Social Media, Turchia e Censura.

Social Media, Turchia e Censura.

29 Lug 2020

Ci sono la Turchia, la Censura e i Social Media. Sembra l'inizio di una barzelletta ma putroppo non lo è.
Nella notte del 27 Luglio è arrivato l'ok dal parlamento per l'approvazione della Legge anti-social, con cui la Turchia si garantisce uno stretto controllo sui contenuti, sui dati degli utenti ai quali avrà un più facile accesso e anche un maggior potere fiscale.

Che cosa comporta questa Legge anti-social?
1) L'obbligo da parte di Facebook, Twitter, Instagram e Google ( e tutte le piattaforme con più di 1 milione di utenti) di nominare un rappresentante legale che deve essere un cittadino turco.
2) Archiviazione dei dati dei loro utenti, rendendo più facile l'accesso della magistratura in caso di necessità.
3) Saranno chiamati a rispondere con l'elimazione di contenuti "offensivi e pericolosi" che per mi piace tradurre con "lontani dalla narrazzione di regime".

Il non rispetto della legge anti-social comporta ovviamente il pagamento di multe salatissime, la riduzione della larghezza di banda (ovvero il renderle inaccessibili) e l'eliminazione della pubblicità che per queste piattaforme è un motivo più che sufficiente per levare le tende.

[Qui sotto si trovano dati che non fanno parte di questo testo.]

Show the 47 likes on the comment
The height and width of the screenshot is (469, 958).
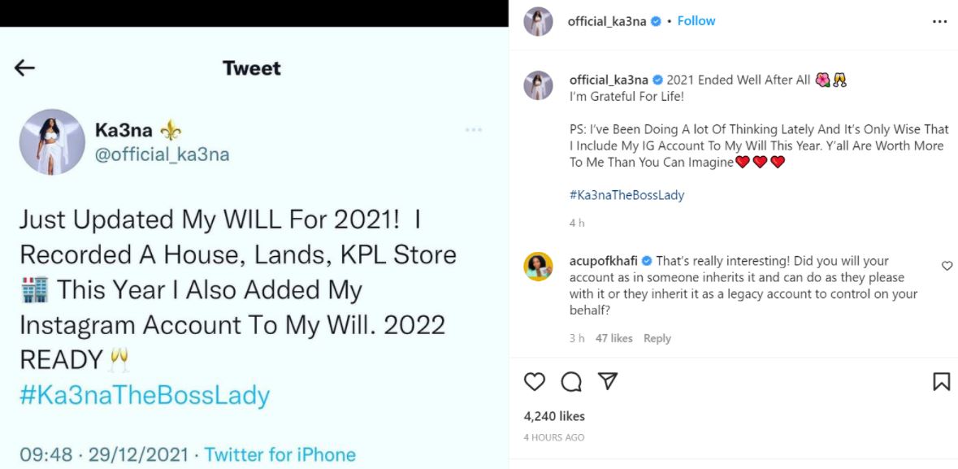(x=613, y=338)
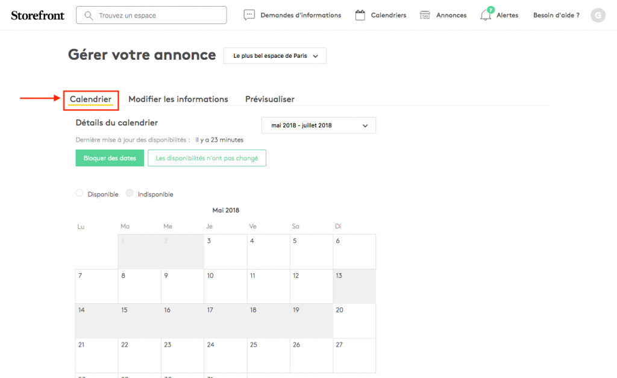The image size is (617, 378).
Task: Click the green notification badge
Action: click(490, 10)
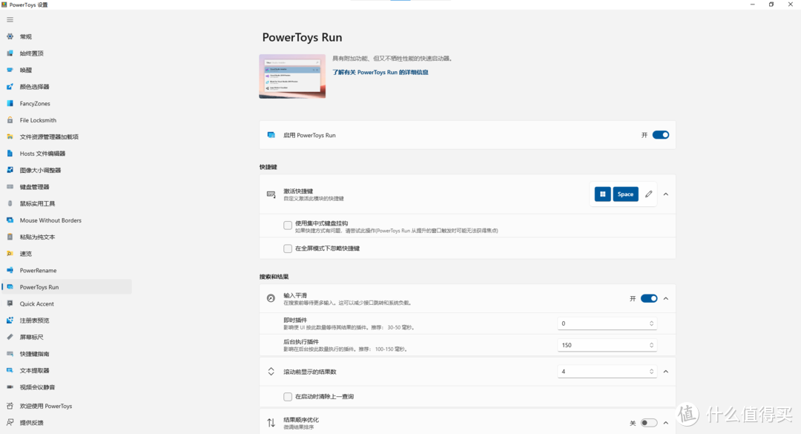801x434 pixels.
Task: Click the pencil icon to edit activation shortcut
Action: point(648,194)
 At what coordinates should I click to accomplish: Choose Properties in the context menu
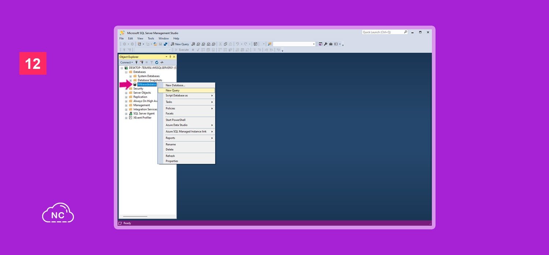pyautogui.click(x=172, y=161)
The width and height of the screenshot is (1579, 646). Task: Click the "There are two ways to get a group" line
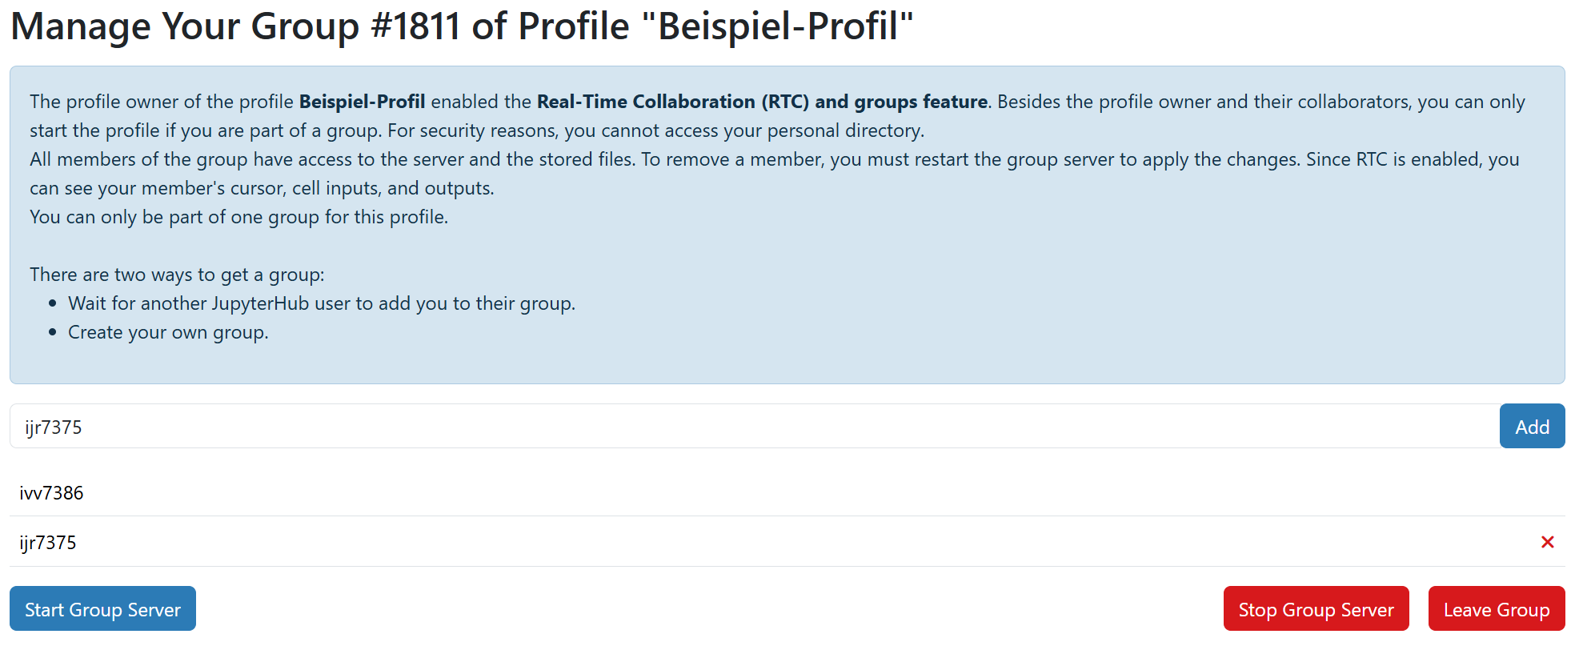pos(177,275)
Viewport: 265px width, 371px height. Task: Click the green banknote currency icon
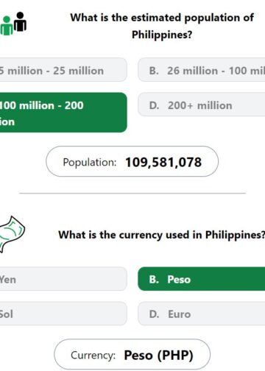click(11, 234)
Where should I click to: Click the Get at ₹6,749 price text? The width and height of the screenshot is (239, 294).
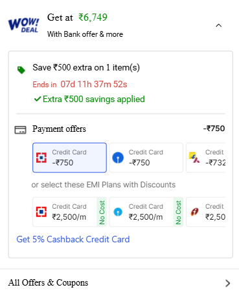[77, 17]
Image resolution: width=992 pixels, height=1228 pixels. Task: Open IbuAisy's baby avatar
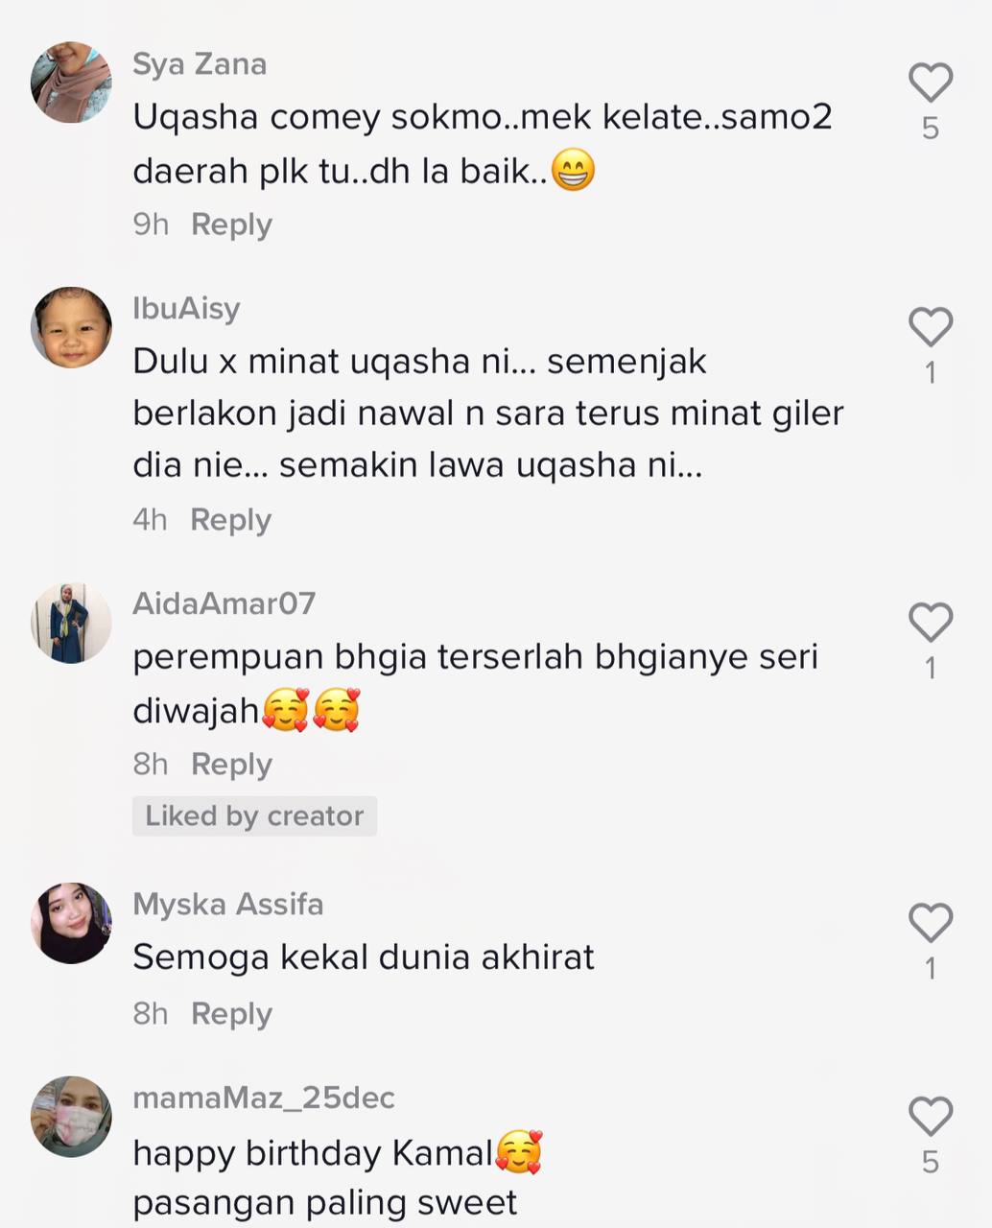tap(71, 327)
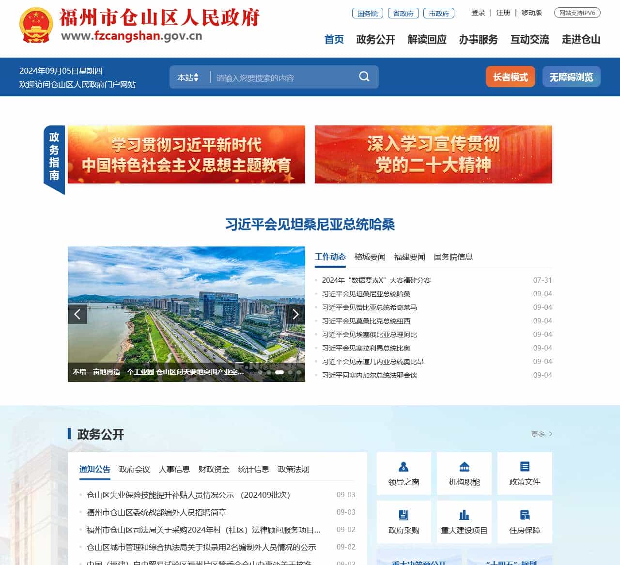This screenshot has width=620, height=565.
Task: Show the previous carousel slide
Action: [x=78, y=314]
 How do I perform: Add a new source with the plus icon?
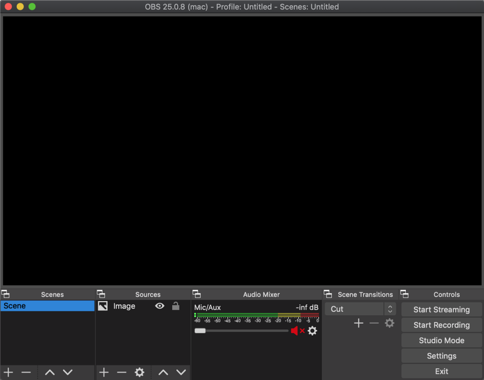pyautogui.click(x=104, y=372)
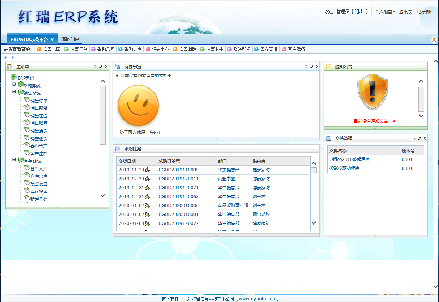Click the refresh icon in 主菜单 panel header
This screenshot has width=439, height=302.
[x=95, y=66]
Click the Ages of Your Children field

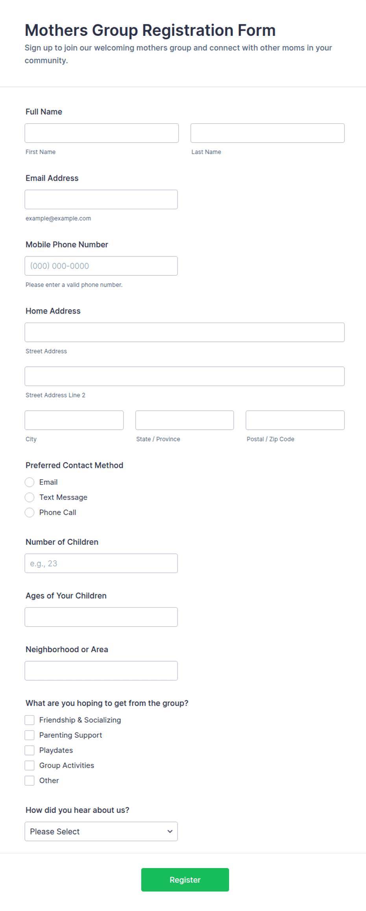coord(101,617)
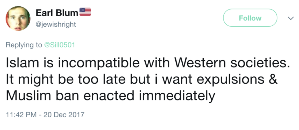Click the flag icon after Earl Blum
The height and width of the screenshot is (130, 299).
coord(85,12)
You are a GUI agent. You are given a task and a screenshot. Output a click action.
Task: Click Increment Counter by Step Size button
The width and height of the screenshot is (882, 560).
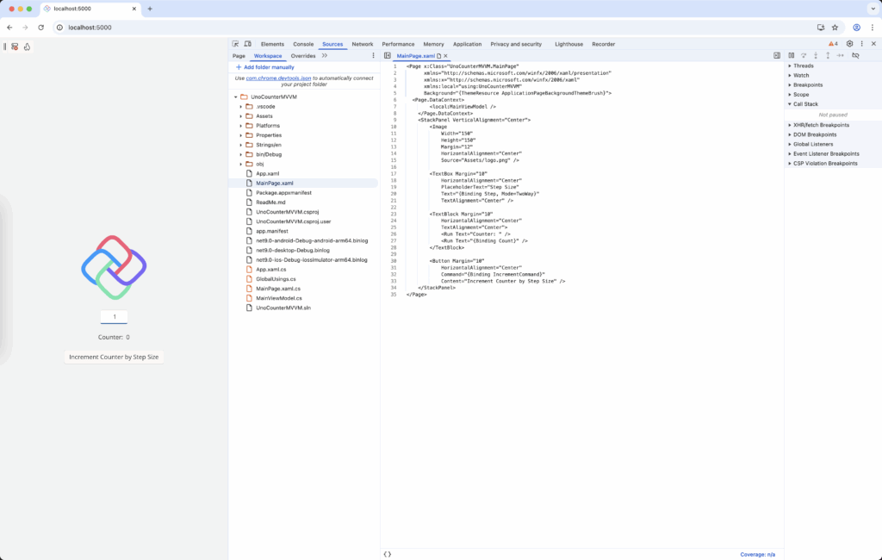click(114, 357)
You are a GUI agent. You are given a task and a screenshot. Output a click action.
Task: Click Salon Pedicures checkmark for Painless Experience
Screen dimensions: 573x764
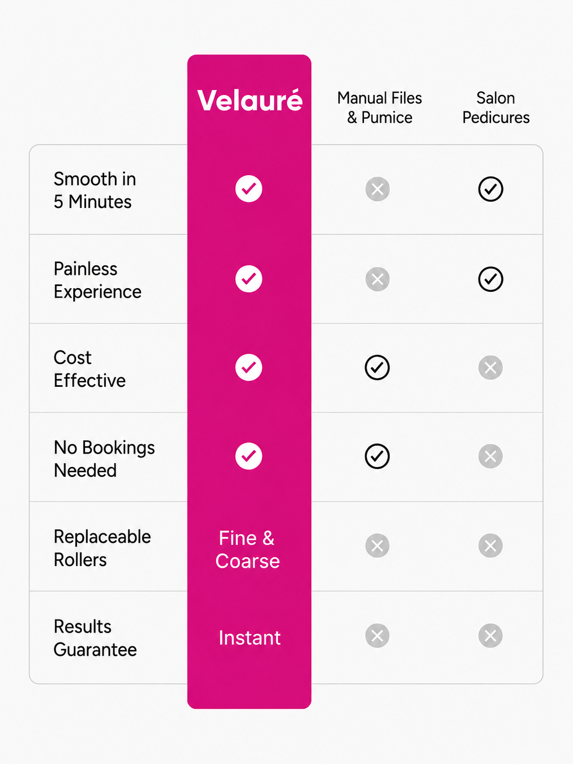click(x=490, y=279)
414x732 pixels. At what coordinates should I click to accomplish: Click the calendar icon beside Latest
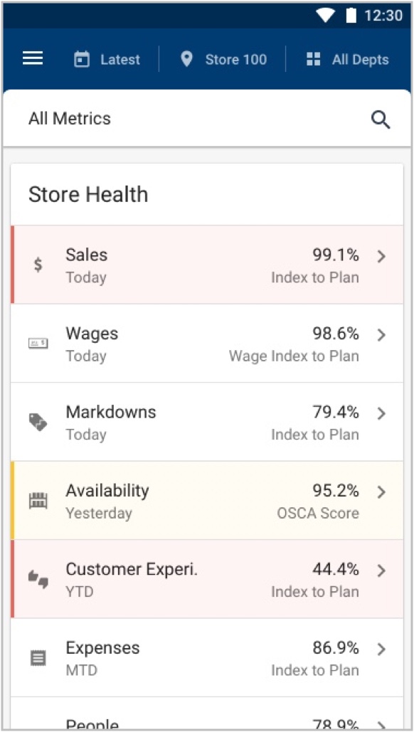tap(82, 59)
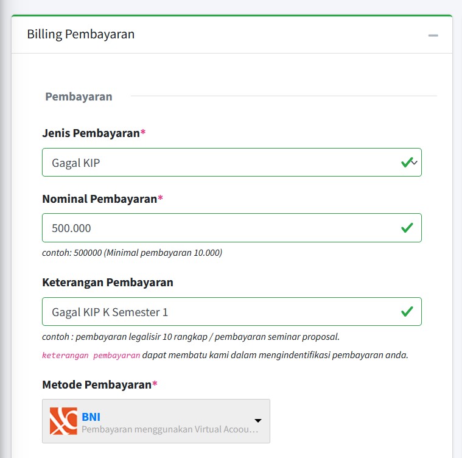Click the Metode Pembayaran label

pyautogui.click(x=97, y=384)
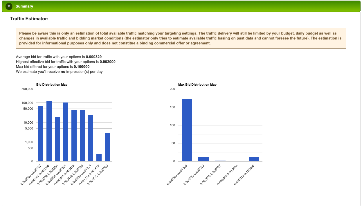Click the Summary header bar label

(24, 6)
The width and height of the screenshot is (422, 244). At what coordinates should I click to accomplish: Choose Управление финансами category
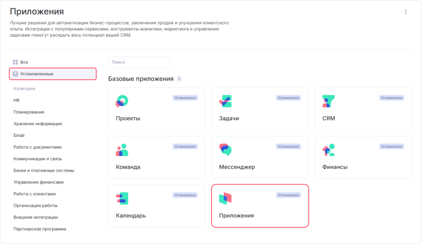pyautogui.click(x=39, y=182)
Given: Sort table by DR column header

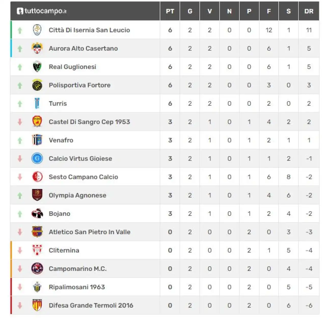Looking at the screenshot, I should pyautogui.click(x=309, y=11).
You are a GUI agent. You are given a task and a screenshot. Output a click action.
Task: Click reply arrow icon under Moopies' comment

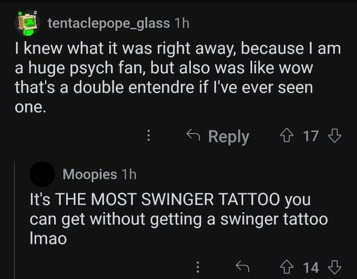coord(243,266)
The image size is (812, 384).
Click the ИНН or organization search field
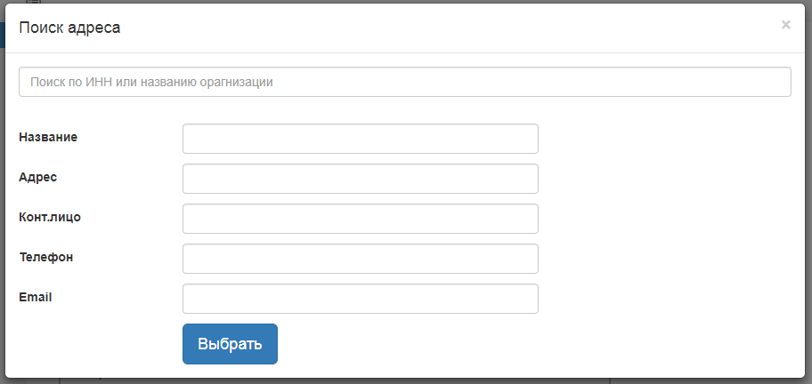(404, 82)
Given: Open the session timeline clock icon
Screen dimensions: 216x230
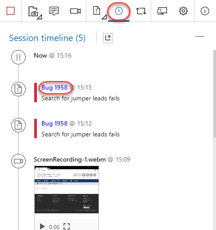Looking at the screenshot, I should click(x=119, y=11).
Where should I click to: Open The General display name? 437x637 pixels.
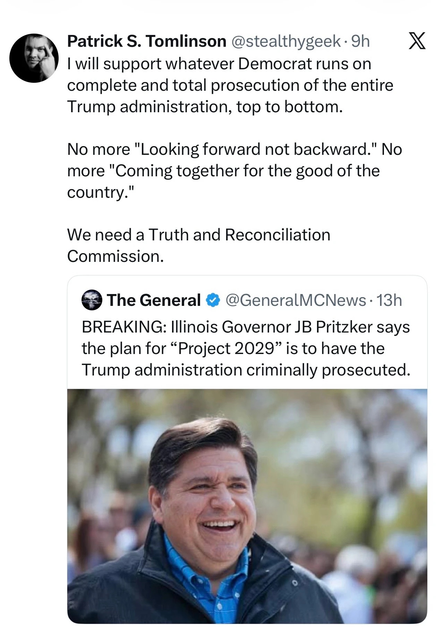coord(154,300)
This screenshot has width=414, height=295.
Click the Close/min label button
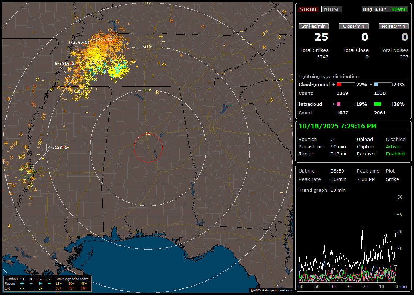tap(354, 26)
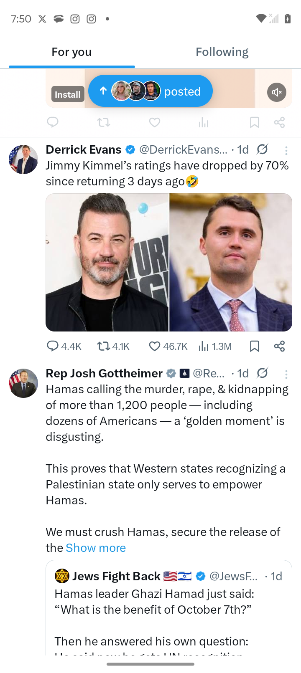This screenshot has width=301, height=673.
Task: Reply to the promoted ad post
Action: [53, 122]
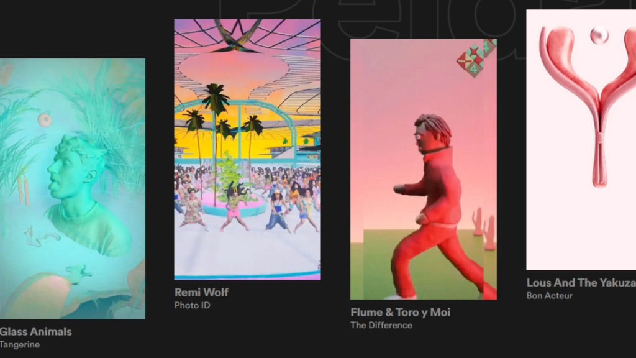The height and width of the screenshot is (358, 636).
Task: Open the Bon Acteur track title
Action: tap(550, 295)
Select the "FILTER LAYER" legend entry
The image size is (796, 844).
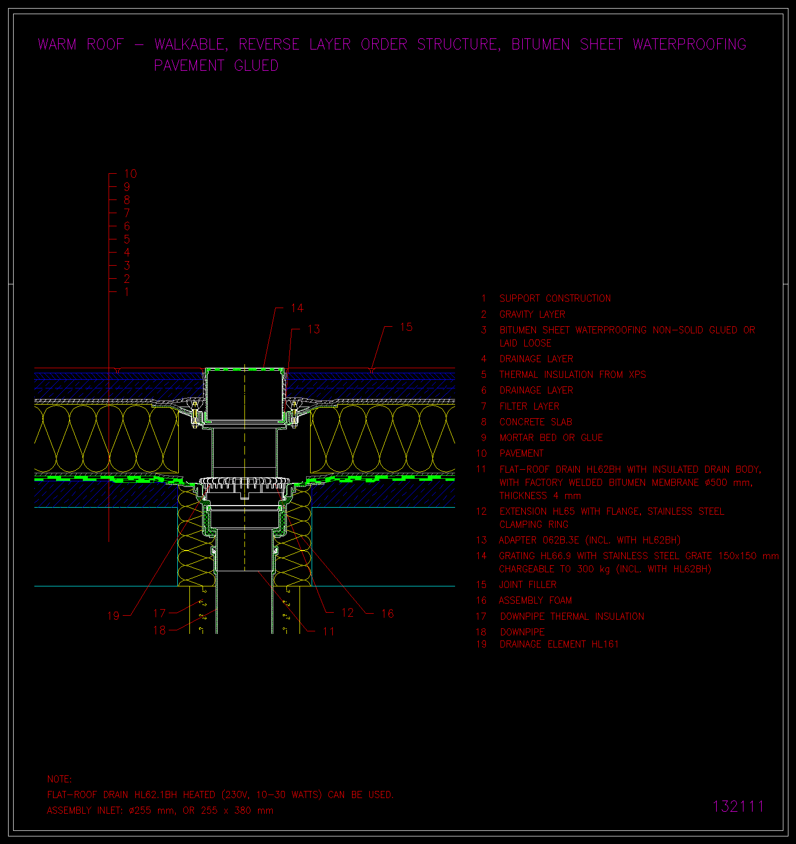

Ovviamente le reazioni internazionali sono state immediate così come quelle degli attivisti che gridano alla censura: "E' una chiara violazione del diritto alla libertà di espressione online. La legge rafforzerà le capacità del governo di censurare i contenuti digitali e perseguire gli utenti di Internet. Molti utenti turchi si stanno già autocensurando per paura di irritare le autorità" sono le parole di Andrew Gardner, rappresentante di Amnesty Internationl.